§ Prompt
Skipping all pictures, please restate word for word the lines from the one that contains "You are a computer-use" through the last line of the entries.

___ Extracted information

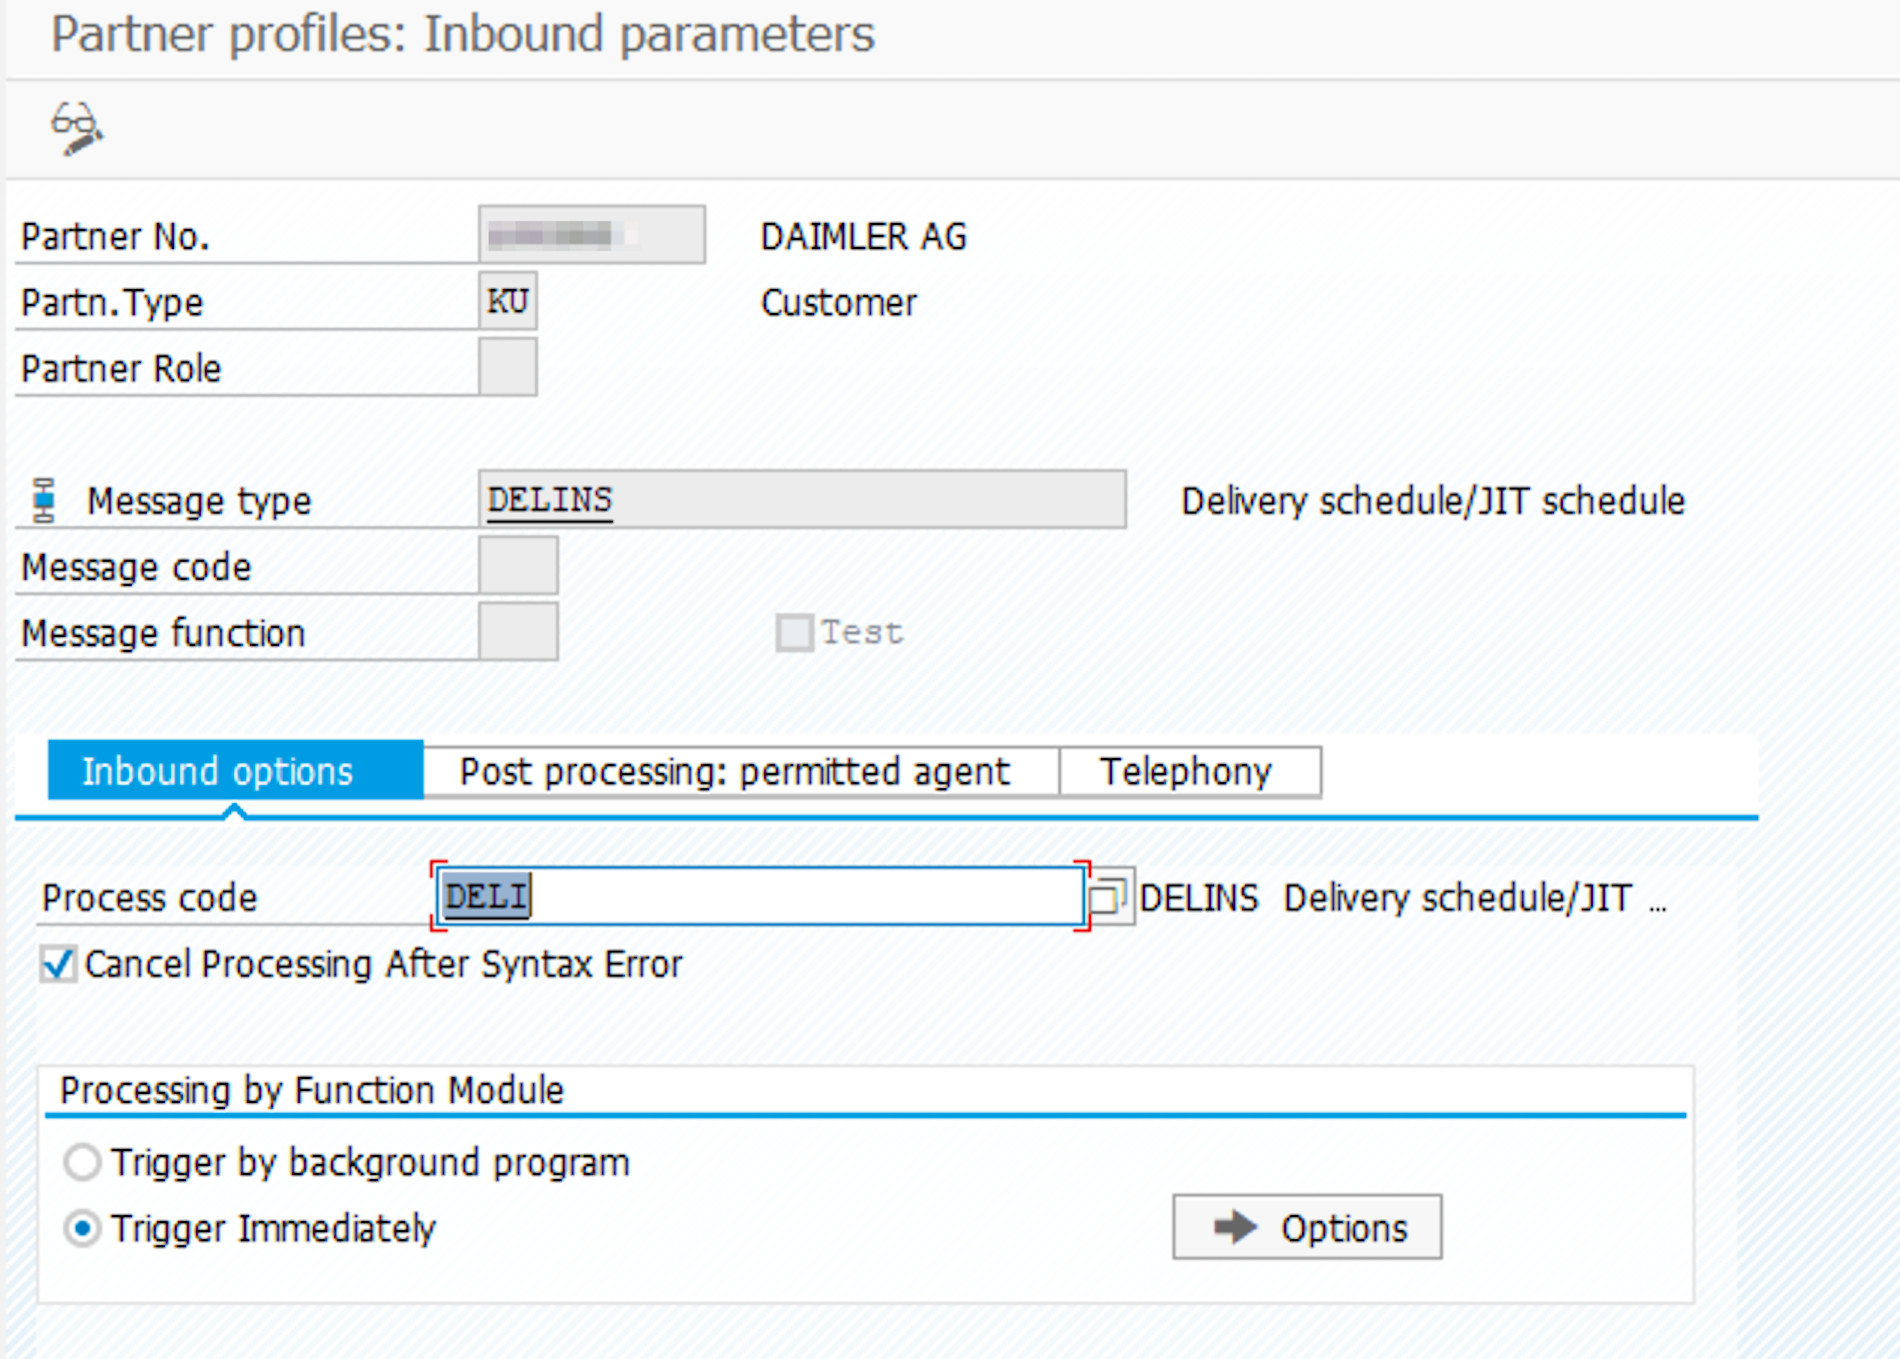Open the Process code value help icon

[x=1108, y=897]
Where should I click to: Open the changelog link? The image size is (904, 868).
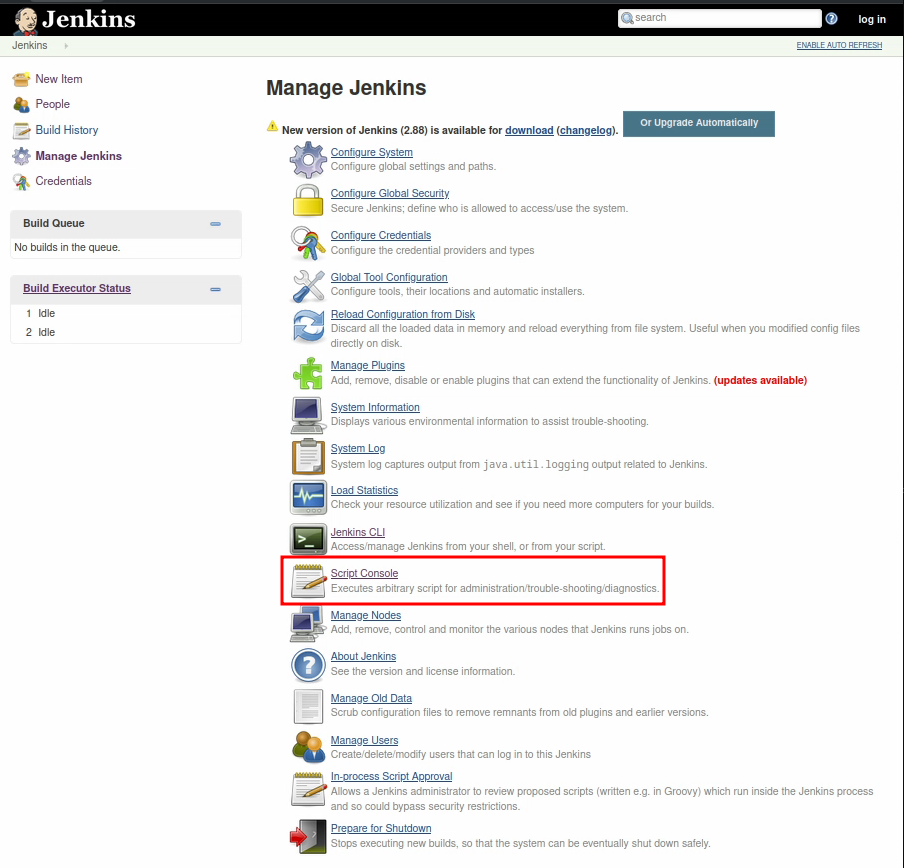pyautogui.click(x=585, y=131)
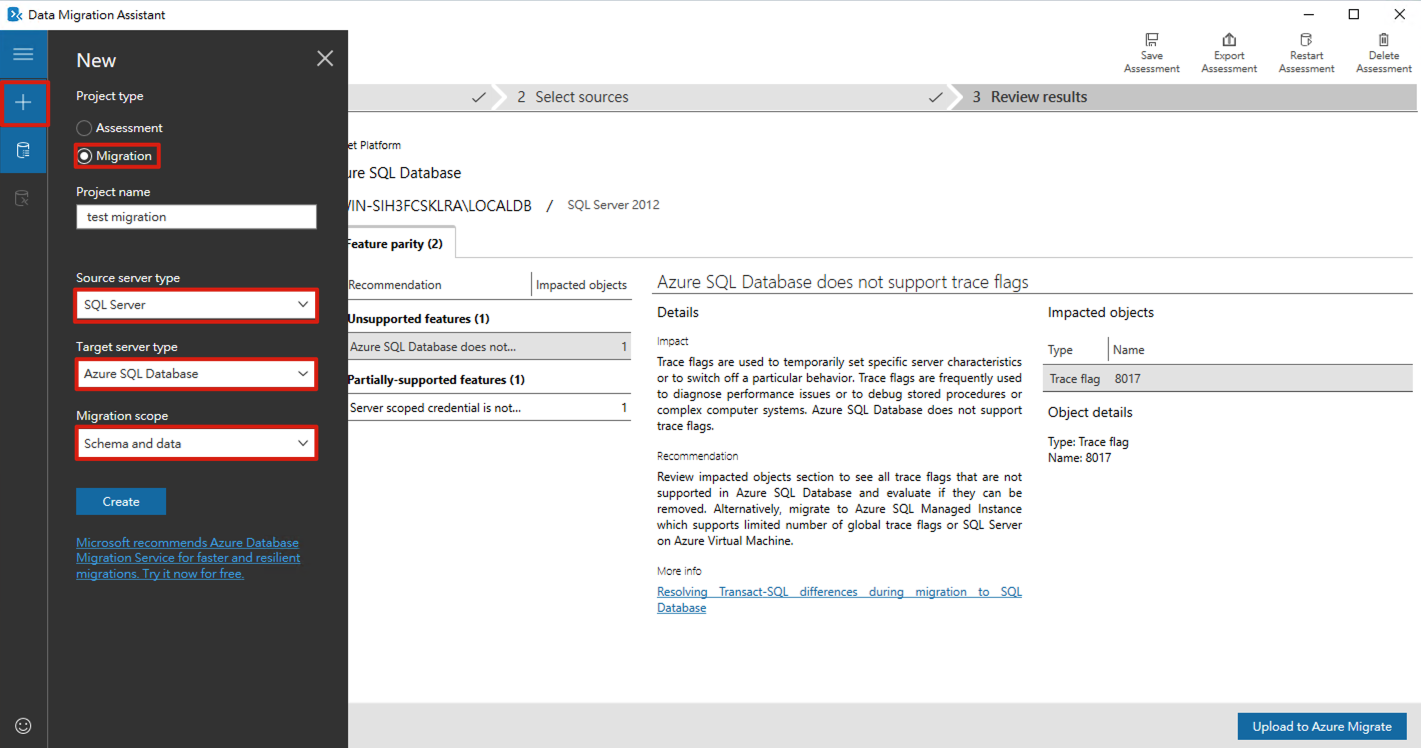Click the Project name text field
Viewport: 1421px width, 748px height.
coord(196,217)
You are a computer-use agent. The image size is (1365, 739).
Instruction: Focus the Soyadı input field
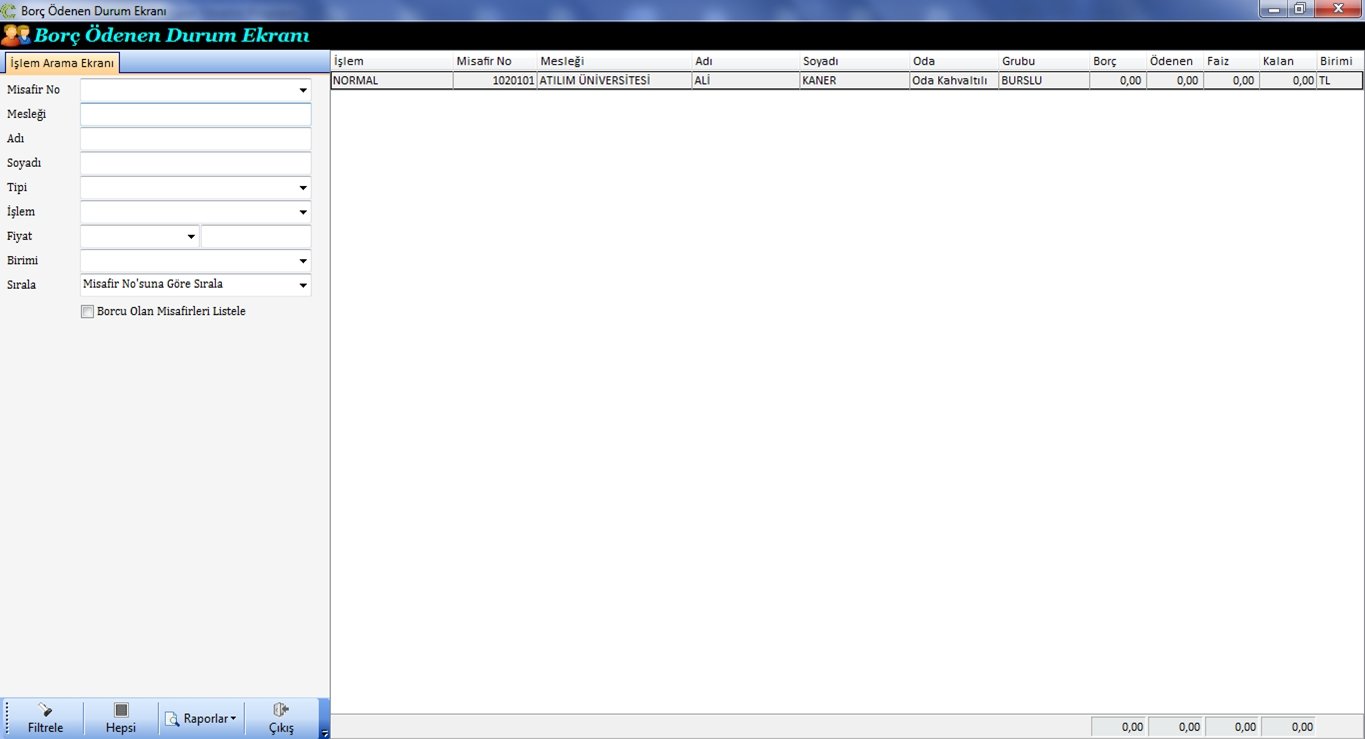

______

§ Exercise output
You are a computer-use agent. The image size is (1365, 739).
Instruction: Focus the Soyadı input field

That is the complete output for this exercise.